New York Dolls' Sylvain Sylvain: 1951 – 2021
New York Dolls guitarist and co-founder Sylvain Sylvain has passed away at the age of 69
“It’s all about having soul. You either have it or you don’t,” Sylvain Sylvain once told me.
We were discussing the basic ingredients that makes music great and the one-time New York Dolls rhythm guitarist was adamant that he had the answer.
“We weren’t the most technical musicians in The Dolls, but I think we had soul and that’s what made us different,“ he continued.
To call the New York Dolls different is something of an understatement. Formed in 1971, the five-piece of David Johansen (vocals), Johnny Thunders (guitar), Arthur ‘Killer’ Kane (bass), Billy Murcia (drums) and Sylvain slunk out of the Bronx, seemingly having raided their girlfriends’ wardrobes for their clothes and having rifled through their make-up bag for their rouge.
Bored of their heroes’ increasing indulgences, The Dolls’ mission was simple: to restore rock’n’roll to its rightful place as a flamboyant, dangerous cultural force. And, while David and Johnny would become the figureheads of the band, Sylvain Sylvain was its beating heart and chief strategist.
By the time he’d formed The Dolls, Sylvain had already led a remarkable life. Born Sylvain Mizrahi in Cairo in 1951 to a Jewish family, he’d had to flee the country for political reasons when his father fell foul of President Nasser’s regime. A successful banker for 25 years, Sylvain’s father retrained as a tailor and ensured his son was involved in the family business, teaching him how to sew at a young age.
The family’s exile led them first to Paris and then to Buffalo, New York – a place where the six-year-old Sylvain learnt his survival instincts. Just as significantly, he fell in love with rock’n’roll.

### Data shown:

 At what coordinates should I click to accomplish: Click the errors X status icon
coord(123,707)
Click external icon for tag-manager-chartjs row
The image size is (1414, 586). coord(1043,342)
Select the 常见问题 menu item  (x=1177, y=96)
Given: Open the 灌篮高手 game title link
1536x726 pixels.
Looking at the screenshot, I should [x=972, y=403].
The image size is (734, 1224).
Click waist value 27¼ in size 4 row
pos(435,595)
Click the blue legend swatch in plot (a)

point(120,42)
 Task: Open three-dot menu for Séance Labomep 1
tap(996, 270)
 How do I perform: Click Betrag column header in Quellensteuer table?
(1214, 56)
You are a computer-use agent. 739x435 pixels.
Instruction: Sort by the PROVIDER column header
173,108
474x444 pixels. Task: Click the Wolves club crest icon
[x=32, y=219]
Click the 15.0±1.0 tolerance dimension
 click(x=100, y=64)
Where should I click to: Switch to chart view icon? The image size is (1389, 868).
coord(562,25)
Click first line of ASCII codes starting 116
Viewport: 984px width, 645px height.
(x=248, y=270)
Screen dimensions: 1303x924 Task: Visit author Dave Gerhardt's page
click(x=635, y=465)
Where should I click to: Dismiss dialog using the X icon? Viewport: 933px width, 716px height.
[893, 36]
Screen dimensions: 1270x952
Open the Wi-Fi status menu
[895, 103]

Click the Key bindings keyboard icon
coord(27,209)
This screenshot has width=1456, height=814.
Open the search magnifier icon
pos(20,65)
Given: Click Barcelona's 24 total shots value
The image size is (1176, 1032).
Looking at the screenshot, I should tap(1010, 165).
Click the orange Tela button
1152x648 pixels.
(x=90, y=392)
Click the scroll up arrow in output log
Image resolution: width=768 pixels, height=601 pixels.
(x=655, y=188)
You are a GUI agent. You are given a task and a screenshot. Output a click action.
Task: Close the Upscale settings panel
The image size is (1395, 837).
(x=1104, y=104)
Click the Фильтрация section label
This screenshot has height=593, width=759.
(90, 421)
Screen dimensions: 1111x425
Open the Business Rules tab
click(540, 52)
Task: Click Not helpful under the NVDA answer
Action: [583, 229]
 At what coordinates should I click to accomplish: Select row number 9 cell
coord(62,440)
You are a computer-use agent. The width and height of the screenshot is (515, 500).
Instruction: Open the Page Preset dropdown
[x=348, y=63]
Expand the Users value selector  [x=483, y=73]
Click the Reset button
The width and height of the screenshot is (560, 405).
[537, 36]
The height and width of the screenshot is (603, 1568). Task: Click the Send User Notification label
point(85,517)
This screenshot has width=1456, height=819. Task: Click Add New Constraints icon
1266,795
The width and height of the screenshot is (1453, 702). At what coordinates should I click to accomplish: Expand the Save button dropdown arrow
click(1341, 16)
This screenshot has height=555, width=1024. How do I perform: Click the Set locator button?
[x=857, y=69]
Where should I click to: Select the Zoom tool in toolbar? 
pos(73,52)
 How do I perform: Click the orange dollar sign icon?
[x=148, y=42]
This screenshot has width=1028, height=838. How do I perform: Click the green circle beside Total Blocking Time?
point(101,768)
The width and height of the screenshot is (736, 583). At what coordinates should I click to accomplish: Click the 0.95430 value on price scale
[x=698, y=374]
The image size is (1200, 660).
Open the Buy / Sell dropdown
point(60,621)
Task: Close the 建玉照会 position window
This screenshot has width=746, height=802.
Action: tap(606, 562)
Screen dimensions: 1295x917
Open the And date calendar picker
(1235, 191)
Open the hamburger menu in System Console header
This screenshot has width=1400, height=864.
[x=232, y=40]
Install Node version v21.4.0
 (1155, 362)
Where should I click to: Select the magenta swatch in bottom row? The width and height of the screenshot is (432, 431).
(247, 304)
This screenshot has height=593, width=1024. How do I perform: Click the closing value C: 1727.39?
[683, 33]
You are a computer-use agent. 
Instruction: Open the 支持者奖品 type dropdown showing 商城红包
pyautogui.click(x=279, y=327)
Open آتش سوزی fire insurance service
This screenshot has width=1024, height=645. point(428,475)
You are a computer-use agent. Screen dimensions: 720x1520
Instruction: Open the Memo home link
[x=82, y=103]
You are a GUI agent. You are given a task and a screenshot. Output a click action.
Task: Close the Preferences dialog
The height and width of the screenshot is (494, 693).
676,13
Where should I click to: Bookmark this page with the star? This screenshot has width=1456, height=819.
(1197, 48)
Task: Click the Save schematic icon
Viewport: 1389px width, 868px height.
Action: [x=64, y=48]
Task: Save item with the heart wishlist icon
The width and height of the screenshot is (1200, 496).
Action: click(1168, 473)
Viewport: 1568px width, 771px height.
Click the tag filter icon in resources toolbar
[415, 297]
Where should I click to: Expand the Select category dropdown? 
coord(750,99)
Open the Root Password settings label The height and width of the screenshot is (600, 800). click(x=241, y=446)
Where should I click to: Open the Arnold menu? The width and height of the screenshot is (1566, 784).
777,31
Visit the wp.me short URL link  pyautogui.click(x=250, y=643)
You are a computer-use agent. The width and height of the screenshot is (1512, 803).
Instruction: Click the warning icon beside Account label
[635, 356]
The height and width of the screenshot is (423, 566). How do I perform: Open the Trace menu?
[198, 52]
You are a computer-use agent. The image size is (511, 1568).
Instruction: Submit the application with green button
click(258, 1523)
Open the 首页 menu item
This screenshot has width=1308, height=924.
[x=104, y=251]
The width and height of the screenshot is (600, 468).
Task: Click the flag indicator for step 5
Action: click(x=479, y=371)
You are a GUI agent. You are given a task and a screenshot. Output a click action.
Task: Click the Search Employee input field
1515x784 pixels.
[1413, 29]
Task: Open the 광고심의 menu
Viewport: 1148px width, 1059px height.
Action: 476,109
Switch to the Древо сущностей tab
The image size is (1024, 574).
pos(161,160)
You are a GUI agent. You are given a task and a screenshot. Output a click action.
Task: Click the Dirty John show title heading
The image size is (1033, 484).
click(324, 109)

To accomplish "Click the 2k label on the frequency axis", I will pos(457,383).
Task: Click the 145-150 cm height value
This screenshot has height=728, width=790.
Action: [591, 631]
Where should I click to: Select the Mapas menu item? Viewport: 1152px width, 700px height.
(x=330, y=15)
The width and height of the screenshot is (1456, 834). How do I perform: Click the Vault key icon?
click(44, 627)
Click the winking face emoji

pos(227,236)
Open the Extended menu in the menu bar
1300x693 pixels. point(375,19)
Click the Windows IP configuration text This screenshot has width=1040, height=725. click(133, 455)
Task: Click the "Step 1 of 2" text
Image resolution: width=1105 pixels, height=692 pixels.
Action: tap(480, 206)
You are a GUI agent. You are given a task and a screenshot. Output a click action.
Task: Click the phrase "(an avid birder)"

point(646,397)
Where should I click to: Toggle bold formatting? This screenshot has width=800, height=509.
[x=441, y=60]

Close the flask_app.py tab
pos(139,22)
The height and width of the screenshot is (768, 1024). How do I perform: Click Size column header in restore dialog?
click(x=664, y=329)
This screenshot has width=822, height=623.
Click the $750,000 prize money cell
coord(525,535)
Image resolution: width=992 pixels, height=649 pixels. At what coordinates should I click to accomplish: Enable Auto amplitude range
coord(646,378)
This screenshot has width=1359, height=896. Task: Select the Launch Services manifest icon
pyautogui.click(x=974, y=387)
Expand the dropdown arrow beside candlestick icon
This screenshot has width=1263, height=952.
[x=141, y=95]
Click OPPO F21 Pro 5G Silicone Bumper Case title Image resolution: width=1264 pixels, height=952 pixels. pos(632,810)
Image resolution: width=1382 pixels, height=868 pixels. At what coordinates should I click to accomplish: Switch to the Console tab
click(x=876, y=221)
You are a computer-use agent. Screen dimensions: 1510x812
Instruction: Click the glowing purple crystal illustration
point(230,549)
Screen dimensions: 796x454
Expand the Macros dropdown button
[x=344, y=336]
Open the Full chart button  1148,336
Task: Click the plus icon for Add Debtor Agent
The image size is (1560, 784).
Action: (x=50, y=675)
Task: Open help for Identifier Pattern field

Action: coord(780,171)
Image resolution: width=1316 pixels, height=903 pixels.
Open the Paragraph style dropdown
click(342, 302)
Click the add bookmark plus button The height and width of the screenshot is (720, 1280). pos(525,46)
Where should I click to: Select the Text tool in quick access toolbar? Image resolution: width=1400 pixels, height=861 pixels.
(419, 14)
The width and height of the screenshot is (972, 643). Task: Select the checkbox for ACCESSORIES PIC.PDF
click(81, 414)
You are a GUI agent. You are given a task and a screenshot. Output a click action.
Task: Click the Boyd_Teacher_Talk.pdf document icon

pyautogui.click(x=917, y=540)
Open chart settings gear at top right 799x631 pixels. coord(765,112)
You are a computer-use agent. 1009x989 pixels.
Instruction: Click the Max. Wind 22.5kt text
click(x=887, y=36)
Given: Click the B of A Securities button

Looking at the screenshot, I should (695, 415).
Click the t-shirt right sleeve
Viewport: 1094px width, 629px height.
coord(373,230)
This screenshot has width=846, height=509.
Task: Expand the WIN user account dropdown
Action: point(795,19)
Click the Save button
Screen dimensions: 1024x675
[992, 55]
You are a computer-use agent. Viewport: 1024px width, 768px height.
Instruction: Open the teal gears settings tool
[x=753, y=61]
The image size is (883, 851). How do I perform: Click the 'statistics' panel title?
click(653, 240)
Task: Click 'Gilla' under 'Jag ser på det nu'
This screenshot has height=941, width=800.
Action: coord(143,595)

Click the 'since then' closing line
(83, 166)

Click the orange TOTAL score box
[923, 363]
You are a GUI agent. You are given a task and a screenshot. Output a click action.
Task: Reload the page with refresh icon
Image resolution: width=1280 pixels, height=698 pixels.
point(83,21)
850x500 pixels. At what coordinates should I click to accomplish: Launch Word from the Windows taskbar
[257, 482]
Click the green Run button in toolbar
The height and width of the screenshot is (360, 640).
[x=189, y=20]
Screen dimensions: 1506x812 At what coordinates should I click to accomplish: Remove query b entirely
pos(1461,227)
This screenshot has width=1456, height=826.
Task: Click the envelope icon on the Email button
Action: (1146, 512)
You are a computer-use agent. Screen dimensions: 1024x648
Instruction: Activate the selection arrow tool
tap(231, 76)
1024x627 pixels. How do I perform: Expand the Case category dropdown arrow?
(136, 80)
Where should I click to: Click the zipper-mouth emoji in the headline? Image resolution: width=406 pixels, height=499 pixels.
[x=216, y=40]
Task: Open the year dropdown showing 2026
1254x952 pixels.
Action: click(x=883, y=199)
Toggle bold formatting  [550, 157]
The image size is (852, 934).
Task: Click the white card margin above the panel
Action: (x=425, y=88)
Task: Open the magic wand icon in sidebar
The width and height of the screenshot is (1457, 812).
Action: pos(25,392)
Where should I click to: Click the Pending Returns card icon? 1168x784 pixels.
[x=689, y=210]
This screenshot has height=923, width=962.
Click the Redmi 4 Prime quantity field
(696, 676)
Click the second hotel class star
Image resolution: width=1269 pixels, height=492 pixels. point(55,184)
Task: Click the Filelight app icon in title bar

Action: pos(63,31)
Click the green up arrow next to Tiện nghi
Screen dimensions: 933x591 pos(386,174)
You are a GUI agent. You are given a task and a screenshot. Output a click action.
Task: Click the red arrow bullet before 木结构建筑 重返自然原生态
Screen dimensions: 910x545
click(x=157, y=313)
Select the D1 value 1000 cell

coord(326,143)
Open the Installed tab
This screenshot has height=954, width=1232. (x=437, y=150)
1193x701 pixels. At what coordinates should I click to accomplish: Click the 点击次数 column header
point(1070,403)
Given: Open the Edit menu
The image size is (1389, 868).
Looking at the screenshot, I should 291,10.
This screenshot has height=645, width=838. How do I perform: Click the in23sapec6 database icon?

### What this task involves:
Extract everything in the obituary from "By the time" down to "a young age.". Rely on the text alone, not on the records.

### Answer to this problem:
By the time he’d formed The Dolls, Sylvain had already led a remarkable life. Born Sylvain Mizrahi in Cairo in 1951 to a Jewish family, he’d had to flee the country for political reasons when his father fell foul of President Nasser’s regime. A successful banker for 25 years, Sylvain’s father retrained as a tailor and ensured his son was involved in the family business, teaching him how to sew at a young age.